实性肺胎盘样变形1例及文献复习

Solid placental transmogrification of the lung:A case report and literature review

肺胎盘样变形(placental transmogrification of the lung,PTL)是一种非常罕见的良性肺部病变,国内外文献报道仅40多例,影像和组织形态学表现多样,多为单侧囊性病变,少数为实性结节。由于实性PTL极为罕见,大多数病理医生和外科医生对其认识不足。本研究报道1例位于前纵隔以实性结节为特点的PTL,并结合文献复习,以提高广大医生对这一罕见病的认识。患者为男性,52岁,无吸烟史,无明显临床症状。体检胸部CT发现左肺下叶后基底段脊柱旁有一个圆形低密度灶,最大径约2.9 cm,于胸腔镜下行肺段楔形切除送检。大体形态:肺膜下肺实质内类圆形结节,大小3.0 cm×3.0 cm×1.6 cm,切面灰白,海绵状,质软。镜下可见结节由乳头状结构组成,低倍镜下形似胎盘绒毛。乳头轴心间质水肿,粉染无定形物及钙盐沉积,少量淋巴细胞浸润,毛细血管充血明显;其间可见形态温和的圆形细胞增生、聚集,细胞质浅染或空泡状,细胞核圆形或卵圆形,与脂肪细胞移行过渡,免疫组织化学染色CD10阳性;乳头表面被覆单层立方上皮,无异型性,无核分裂象。术后患者随访1年,无复发及不适。该病的发病机制目前尚不清楚,有错构瘤、肺气肿变异和间质细胞克隆性增生等多种假说。结合本病例并在文献复习的基础上,我们推测PTL的发病机制可能为,肺泡间隔内不成熟间质细胞增生并向各类间叶细胞分化,随着病变的不断发展,因阻塞活瓣效应或增生组织的牵拉作用引起继发性囊性变,最终出现典型的单侧囊性结节。外科手术是PTL确诊和治疗的唯一选择,临床医生可依据临床表现、PTL发生的部位及范围制定个体化手术方案,在完整切除病灶的同时尽量保留周围正常肺组织,术后预后良好。

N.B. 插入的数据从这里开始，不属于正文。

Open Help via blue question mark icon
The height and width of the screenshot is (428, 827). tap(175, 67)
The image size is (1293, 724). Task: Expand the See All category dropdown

Placental transmogrification of the lung(PTL)is a very rare benign lung lesion.There are only about 40 cases reported in the literature.The imaging and histological features of PTL cases in the publication are various,most of which are cystic and a few of which are solid.Being extremely rare,the solid PTL is unknown to major pathologists and surgeons.We reported a case of solid PTL in the anterior mediastinum.The patient was a 52-year-old male with no history of smoking and without symptoms.During physical examination,chest CT revealed a circular low-density lesion with a maximum diameter of 2.9 cm beside the spine in the posterior basal segment of the left lower lobe of the lung.The wedge resection was performed by video-assisted thoracoscopy.Grossly,a round nodule was located underneath the visceral pleura.It was about 3.0 cm×3.0 cm×1.6 cm and the cut surface was grey-red,soft and spongy.Microscopically,the nodule was constituted of papillare,which resembled placental villi at low magnification.The axis of papillae was edema,in which some mild round cells with clear cytoplasm and CD10 positive staining aggregated and transitioned to immature adipocytes and amorphous pink materials deposited with a few of inflammatory cells infiltration.The surface of papillae was covered with disconti-nuous alveolar epithelium.Combined with the typical morphology and immunohistochemical characteristics of CD10 positive,the diagnosis was PTL.The patient was followed up for 1 year without recurrence and discomfort.So far,the pathogenesis of PTL is unclear.The major hypotheses include hamartoma,variant of emphysema and clonal hyperplasia of stromal cells.Based on the study of our case and publication,we speculate that the hyperplasia of stromal cells located in the alveolar septa might be the first step to form the solid PTL.With the progression of the disease,a typical unilateral cystic nodule develops as a result of secondary cystic degeneration due to the occlusive valve effect.Surgery is the only option for diagnosis and treatment of PTL.The clinician should make an individualized operation plan according to the clinical manifestations,location and scope of the lesion,and preserve the surrounding normal lung tissue as much as possible while completely removing the lesion.There is a favorable prognosis.